◆ **MATERIAL FOR THIS TASK**:

====

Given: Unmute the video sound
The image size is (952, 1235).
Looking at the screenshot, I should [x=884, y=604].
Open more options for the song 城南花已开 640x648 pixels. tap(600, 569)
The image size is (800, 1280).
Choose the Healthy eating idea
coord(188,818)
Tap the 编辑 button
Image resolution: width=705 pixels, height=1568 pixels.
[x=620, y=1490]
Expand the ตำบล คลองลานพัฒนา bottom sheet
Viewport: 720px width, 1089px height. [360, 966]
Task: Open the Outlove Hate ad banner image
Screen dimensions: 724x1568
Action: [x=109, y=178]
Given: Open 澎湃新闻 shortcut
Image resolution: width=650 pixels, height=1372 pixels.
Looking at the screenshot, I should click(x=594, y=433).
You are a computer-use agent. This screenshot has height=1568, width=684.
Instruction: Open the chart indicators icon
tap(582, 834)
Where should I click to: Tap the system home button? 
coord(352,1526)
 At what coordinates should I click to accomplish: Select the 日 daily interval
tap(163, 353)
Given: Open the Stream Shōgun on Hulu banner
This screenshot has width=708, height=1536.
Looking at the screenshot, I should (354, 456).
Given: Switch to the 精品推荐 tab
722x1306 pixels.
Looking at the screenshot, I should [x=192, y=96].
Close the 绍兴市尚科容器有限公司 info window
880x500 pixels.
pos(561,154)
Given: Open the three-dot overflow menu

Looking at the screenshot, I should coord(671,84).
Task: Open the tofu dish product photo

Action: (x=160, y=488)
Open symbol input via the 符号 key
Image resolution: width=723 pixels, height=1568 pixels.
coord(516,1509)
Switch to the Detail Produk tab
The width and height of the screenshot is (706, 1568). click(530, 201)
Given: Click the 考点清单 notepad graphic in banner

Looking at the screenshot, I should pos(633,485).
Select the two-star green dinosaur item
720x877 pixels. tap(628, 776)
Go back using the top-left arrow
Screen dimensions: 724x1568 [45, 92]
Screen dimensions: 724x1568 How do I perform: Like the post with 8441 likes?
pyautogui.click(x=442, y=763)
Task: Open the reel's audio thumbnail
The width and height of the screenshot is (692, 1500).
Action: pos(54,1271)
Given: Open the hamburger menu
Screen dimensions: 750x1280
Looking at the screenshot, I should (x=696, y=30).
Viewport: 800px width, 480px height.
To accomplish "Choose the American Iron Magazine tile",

====

◆ **INSTRUCTIONS TO FOLLOW**:
Rewrite the lines above as a numbered list, starting at the line that contains "Given: Open the three-dot overflow menu" and ending at the line that contains "720x877 pixels. tap(628, 776)". Leave out any blank lines.

◆ **ANSWER BELOW**:
1. Given: Open the three-dot overflow menu
2. Looking at the screenshot, I should coord(671,84).
3. Task: Open the tofu dish product photo
4. Action: (x=160, y=488)
5. Open symbol input via the 符号 key
6. Image resolution: width=723 pixels, height=1568 pixels.
7. coord(516,1509)
8. Switch to the Detail Produk tab
9. The width and height of the screenshot is (706, 1568). click(530, 201)
10. Given: Click the 考点清单 notepad graphic in banner
11. Looking at the screenshot, I should pos(633,485).
12. Select the two-star green dinosaur item
13. 720x877 pixels. tap(628, 776)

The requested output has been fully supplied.